With that in mind, I would like to share a brief, ultimately anti-racist snippet of local Canadian history, which has long been ignored and/or intentionally forgotten by our carefully manicured mainstream society.
Way back in the first half of the last century, Toronto was just starting to emerge from the economic upheaval of The Great Depression. It was 1938 and then forty-two year old Jim Finlay was just taking over as the newly installed minister of Carlton Street United Church.
The old church was tucked away from Yonge Street, just behind the S. S. Kresge’s lunch counter on the busy intersection’s south-east corner.
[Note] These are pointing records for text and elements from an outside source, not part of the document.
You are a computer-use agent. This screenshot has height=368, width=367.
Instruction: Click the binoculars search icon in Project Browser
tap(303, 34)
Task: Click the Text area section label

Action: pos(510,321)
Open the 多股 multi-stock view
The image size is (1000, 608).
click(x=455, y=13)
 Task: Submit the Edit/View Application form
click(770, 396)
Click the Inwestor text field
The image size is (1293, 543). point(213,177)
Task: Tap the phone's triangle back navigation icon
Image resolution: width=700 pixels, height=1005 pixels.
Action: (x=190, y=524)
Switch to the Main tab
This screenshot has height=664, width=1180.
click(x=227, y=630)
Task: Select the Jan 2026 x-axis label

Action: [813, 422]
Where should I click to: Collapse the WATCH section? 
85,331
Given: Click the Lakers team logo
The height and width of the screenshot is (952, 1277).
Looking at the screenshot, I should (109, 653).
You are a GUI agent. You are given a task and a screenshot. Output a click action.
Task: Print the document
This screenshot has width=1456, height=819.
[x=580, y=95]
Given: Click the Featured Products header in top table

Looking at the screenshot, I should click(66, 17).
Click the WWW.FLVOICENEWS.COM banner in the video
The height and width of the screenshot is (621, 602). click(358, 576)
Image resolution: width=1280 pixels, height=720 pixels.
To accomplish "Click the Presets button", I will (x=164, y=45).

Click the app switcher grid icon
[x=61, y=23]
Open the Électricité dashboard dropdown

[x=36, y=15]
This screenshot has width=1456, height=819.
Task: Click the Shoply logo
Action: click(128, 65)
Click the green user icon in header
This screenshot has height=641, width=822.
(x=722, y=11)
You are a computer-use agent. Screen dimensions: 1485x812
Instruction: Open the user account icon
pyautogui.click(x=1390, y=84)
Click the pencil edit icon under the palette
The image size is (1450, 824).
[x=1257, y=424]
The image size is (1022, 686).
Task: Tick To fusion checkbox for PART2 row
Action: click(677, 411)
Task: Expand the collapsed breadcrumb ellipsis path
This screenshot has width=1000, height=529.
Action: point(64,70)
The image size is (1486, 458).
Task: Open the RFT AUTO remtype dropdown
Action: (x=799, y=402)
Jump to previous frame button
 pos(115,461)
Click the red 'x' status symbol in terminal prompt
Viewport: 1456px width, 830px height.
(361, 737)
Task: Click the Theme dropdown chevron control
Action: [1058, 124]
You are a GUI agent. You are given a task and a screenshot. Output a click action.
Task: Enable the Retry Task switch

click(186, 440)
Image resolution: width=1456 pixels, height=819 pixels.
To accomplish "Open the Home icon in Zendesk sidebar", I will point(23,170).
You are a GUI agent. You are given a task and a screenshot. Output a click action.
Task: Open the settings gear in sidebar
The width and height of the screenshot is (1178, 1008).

While Jim had been born in the city, following the tuberculosis-related death of his young Catholic mother before his second birthday, he had spent the intervening years being raised by relatives in various parts of both the southern United States and Canada, where the male members of the clan had worked the railroads, and the women had been devoutly involved with the Methodist church.
Jim’s new appointment to the centrally-located Toronto church was seen by both the down-to-earth cleric and his wife, and former childhood sweetheart, Aleta, as a God-sent opportunity to serve a burgeoning downtown urban community. Yet much trepidation also accompanied their wholesale shift from London, Ontario, as they moved themselves, their five children, Aleta’s older sister Myrtle, and the family dog, into the three storey, brown brick house at 24 Wellesley Street East, which the Carlton St. church provided as a ‘manse’ as part of their remuneration deal with its presiding minister.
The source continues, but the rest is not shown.